Por JOSÉ GREGORIO HERNÁNDEZ GALINDO
Papeleta redactada por el Gobierno de Virgilio Barco Vargas, con la
cual se voto por una Asamblea que reformara la Constitución de 1886
"para fortalecer la democracia participativa".
De cuando en cuando, más allá de la reiteración sobre el contenido de las normas -tan usual cuando se trata de celebrar los aniversarios de la Constitución-, es indispensable revisar cuál ha sido la práctica verdadera y efectiva de aquello que quisieron plasmar los delegatarios a la Asamblea Nacional Constituyente.
Como lo señalara hace años el jurista alemán Hermann Heller en su “Teoría de la Constitución”, no es lo mismo la Constitución formal que la Constitución real. En Colombia, equivocadamente, se suele preferir la formal: que las normas, los derechos y las garantías estén escritas, aunque no se cumplan en efecto.
Transcurridos veintiún años desde el 7 de julio de 1991, fecha en que principió la vigencia de la Constitución Política, varias observaciones cabe formular acerca de la manera en que, durante dicho lapso, se ha venido comprendiendo y aplicando una de las características esenciales del ordenamiento entonces aprobado: Colombia dejó de ser una democracia puramente representativa y asumió la forma de democracia participativa. Ese, al menos, era el propósito del pueblo cuando votó el 27 de mayo de 1990 por la convocatoria de una asamblea constitucional que reformara la centenaria Carta de 1886 "para fortalecer la democracia participativa".
Ese carácter del sistema constitucional vigente implica el reconocimiento de la soberanía en cabeza del pueblo y de su permanente posibilidad de tomar parte directamente en la adopción de las grandes decisiones en la vida del Estado y en todo aquello que lo pueda afectar. Así resulta de lo expuesto en el preámbulo constitucional y en los artículos 1, 2, 3 y 103 de la Carta Política, entre otras normas.
Debemos registrar que, a lo largo de la vigencia de la Constitución, los mecanismos de participación ciudadana (art. 103) no han sido usados por los colombianos.
En efecto, escasamente un precepto, hoy incorporado al artículo 122 de la Carta, resultó aprobado por el pueblo mediante el Referendo del año 2003. Los otros referendos -como el que buscaba dejar explícito el carácter fundamental del derecho al agua; el que pretendía instaurar la prisión perpetua para los violadores y asesinos de menores, o el reeleccionista- fracasaron por distintos motivos, en el Congreso o en la Corte Constitucional.
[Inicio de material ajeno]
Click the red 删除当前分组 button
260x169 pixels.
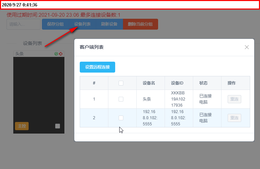[140, 24]
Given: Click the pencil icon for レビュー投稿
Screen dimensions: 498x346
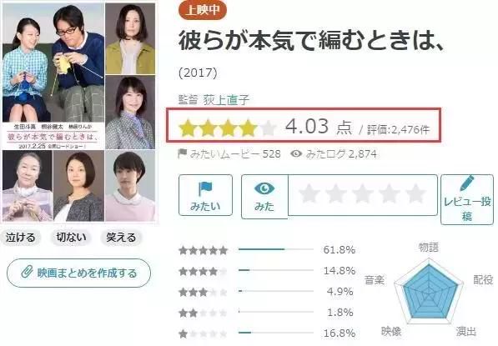Looking at the screenshot, I should 467,183.
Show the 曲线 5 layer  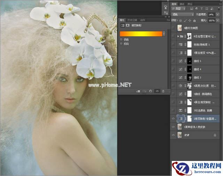pos(174,61)
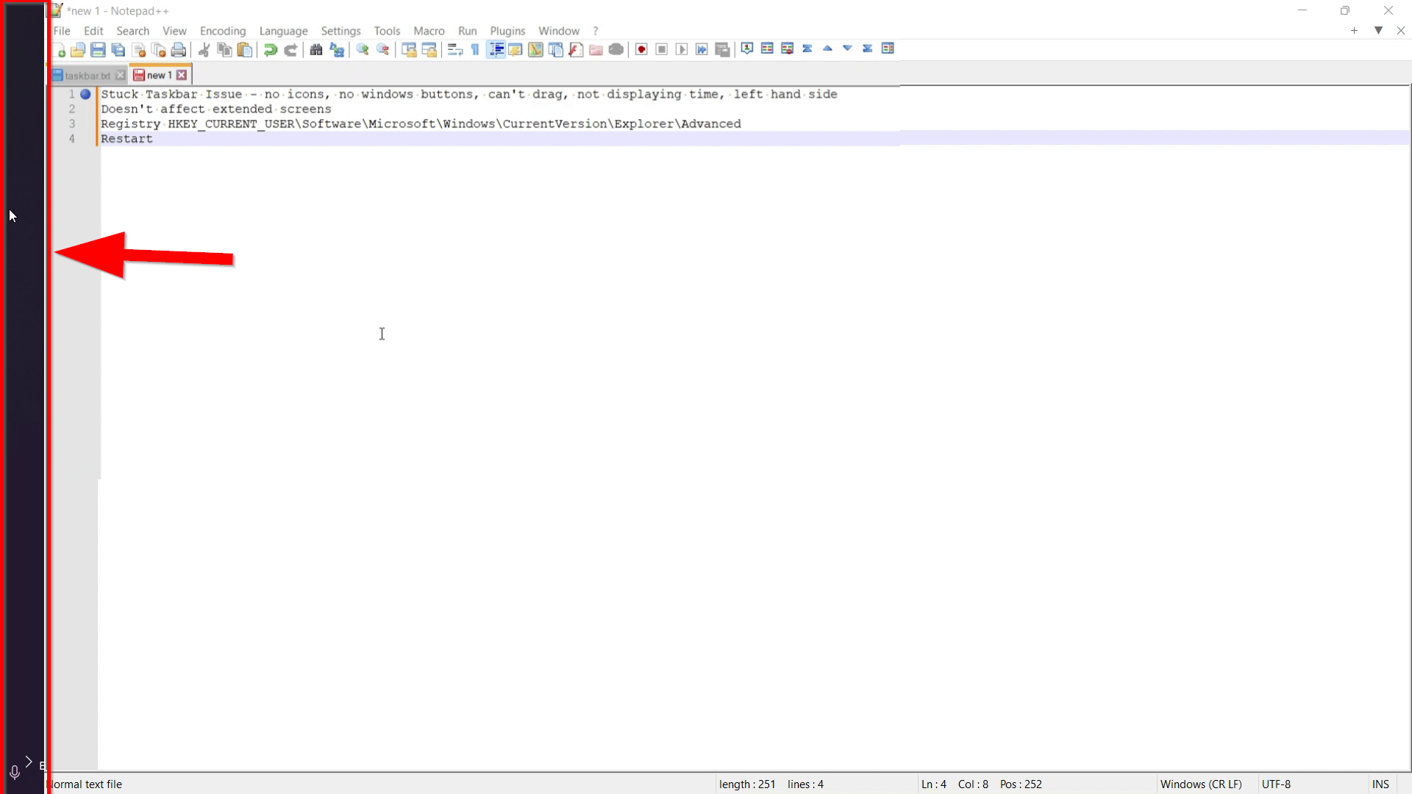Click the Print toolbar icon
Screen dimensions: 1412x794
[178, 49]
Si hablamos del plebiscito, no ha sido utilizado, como tampoco las consultas populares que puede formular el Presidente de la República (art. 104 C.P.). Que sepamos, no se ha producido hasta ahora ninguna revocatoria del mandato de alcaldes o gobernadores.
Por otro lado, salvo las reuniones de las comunidades indígenas -que en eso nos han dado ejemplo-, no ha tenido lugar el cabildo abierto, y no se ha dado ninguna consecuencia real al voto programático.
Tampoco han prosperado los referendos revocatorios de leyes, y son muy pocas las iniciativas populares en materia legislativa.
Adicionalmente, la Ley Estatutaria 134 de 1994, sobre mecanismos de participación, exige tantos requisitos para el ejercicio de ellos que lo ha hecho prácticamente imposible. A lo cual se añade que las autoridades electorales incrementan por su propia cuenta las exigencias -por ejemplo en el caso de la recolección de firmas-, complicando aún más la efectiva participación del pueblo.
Además, no hay un esfuerzo estatal por atender el mandato superior sobre pedagogía constitucional, que se traduce en el deber de divulgar la Constitución (art. 41 C.P.).
En fin, se nos ha quedado escrita la democracia participativa.